மணிப்பூர் கிறிஸ்துவ பயங்கரவாதிகள் கடத்தல் கொலை ஆகியவற்றில் ஈடுபடுவதை எதிர்த்து மணிப்பூர் குழந்தைகள் நிர்வாண போராட்டத்தில் ஈடுபட்டனர்
Children in naked protest
- Shadow of 2004 on student march against kidnappings
Children carry placards at the procession. Picture by L. Shamungou
Imphal, July 28: The naked protests in the summer of 2004 came back to haunt Manipur today when schoolchildren stripped to demonstrate against the string of kidnappings since May.
About 15 boys in the age group of four to eight yearsmarched without clothes or only in their briefs in front of a procession taken out by students of three Imphal East schools along DC Road in Porompat to say no to kidnappings.
Exactly four years ago, on July 15, a dozen women shed their clothes and stormed the army base at Kangla Fort to protest against the custodial death of 24-year-old Thangjam Manorama.
Nearly 20 children between 11 and 16 years have been reported either kidnapped or missing since May 1.
The director-general of police, Yumnam Joykumar Singh, said the Peoples Revolutionary Party of Kangleipak (Prepak V-C) and Prepak (GS) groups were recruiting children as they could no longer find older ones.

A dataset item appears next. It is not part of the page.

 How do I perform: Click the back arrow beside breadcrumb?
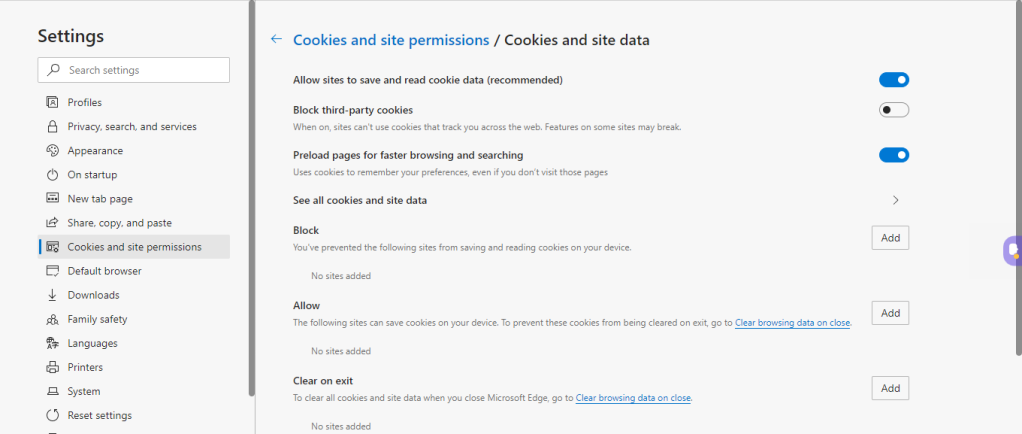[x=276, y=40]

Women’s organisations, schools and panicky mothers have been holding daily demonstrations and sit-ins for the past couple of weeks, entreating militant groups to spare their children.

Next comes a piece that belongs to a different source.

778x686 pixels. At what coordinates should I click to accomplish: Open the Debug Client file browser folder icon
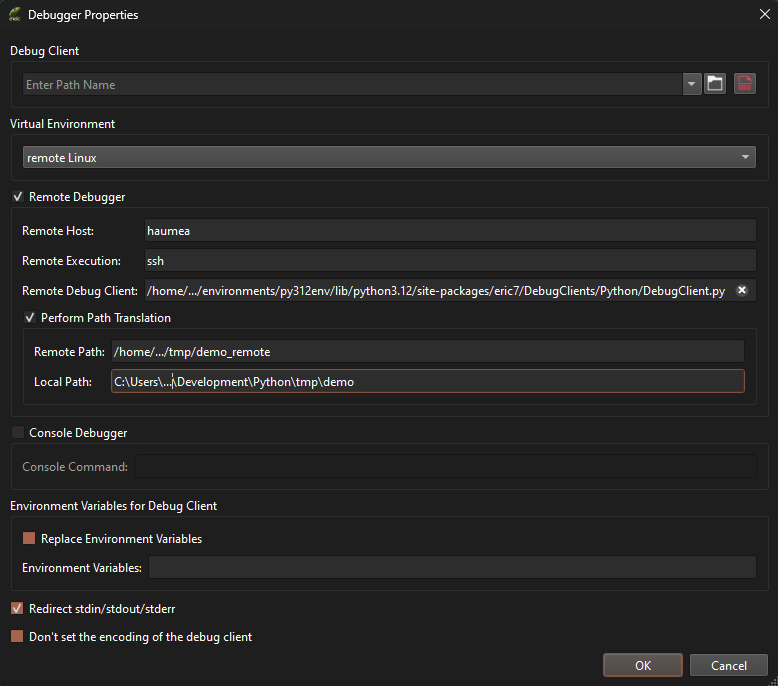[715, 84]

More joined the protest today.
The children carried placards which read, “We are minor children”, or “We don’t want to be parted from our mothers” and “We want pens, not guns.”
A large number of students followed the naked children.
“We have heard that militants are recruiting children. We are too young for any such activity. We want to live with our parents and continue to go to school. Please do not abduct us. This is the message we want to send to all concerned by marching naked,” Raman Singh, (name changed) a Class II student, said.
Sit-ins against kidnapping of children continued today in various parts of the valley. There was no fresh report of children going missing today.